Riding a moped for the first time feels like flying. The Bandit I’ve borrowed, an electric version designed and constructed by Spark Cycleworks in North Branford, glides quietly and effortlessly up the inclined pavement, the excitement somehow muting the busy rumble of motors on nearby Route 80. It’s a “superhero feeling,” says Matt Schell, Spark’s founder, emphasizing the distinctive soft whoosh that signals a moped, not a motorcycle or car, is on the move.

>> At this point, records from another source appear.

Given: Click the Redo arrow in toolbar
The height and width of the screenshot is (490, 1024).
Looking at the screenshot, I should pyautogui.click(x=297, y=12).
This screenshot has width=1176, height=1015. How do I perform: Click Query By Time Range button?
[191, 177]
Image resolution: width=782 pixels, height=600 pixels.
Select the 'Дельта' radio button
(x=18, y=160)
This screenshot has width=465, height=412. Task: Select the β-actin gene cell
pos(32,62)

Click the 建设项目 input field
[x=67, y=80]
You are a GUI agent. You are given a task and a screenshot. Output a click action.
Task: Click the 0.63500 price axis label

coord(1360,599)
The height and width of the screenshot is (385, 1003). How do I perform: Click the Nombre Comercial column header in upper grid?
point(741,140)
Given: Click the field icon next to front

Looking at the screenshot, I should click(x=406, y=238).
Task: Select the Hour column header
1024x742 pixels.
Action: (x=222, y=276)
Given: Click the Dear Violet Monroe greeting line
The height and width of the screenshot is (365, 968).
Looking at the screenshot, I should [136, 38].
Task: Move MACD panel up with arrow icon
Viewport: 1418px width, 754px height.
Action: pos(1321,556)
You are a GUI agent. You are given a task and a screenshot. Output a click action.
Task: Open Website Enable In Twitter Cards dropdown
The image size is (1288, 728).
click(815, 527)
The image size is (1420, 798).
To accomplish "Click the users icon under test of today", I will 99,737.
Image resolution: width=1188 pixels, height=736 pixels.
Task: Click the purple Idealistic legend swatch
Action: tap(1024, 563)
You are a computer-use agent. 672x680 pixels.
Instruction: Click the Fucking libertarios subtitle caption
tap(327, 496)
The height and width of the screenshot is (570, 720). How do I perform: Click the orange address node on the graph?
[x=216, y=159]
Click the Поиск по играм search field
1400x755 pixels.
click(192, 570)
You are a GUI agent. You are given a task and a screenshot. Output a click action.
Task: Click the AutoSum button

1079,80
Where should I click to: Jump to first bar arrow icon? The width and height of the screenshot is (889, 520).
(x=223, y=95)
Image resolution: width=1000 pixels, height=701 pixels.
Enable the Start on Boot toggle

Decades after their invention, mopeds peaked in the US in the 1970s, when spiking gasoline prices spurred demand for more efficient modes of getting around. During the ’80s, declining gas prices and the introduction of economy cars put the brakes on sales. But lately, it seems, mopeds have experienced a renaissance. While on a trip to China for his other local engineering business, Differential Pressure Plus, Schell was struck by the popularity of electric bikes. Seeing how fun they are to ride and thinking they’d be fun to make, he founded Spark in 2018, soon bringing on team members Tao Markovich, Erin McGinn, Taryn Nycek and John Vincent. Together, they’ve been designing and building electric bikes and mopeds ever since. “We want people to realize we’re not a big corporate company. We’re just 5 people making bikes out of our garage,” Schell says.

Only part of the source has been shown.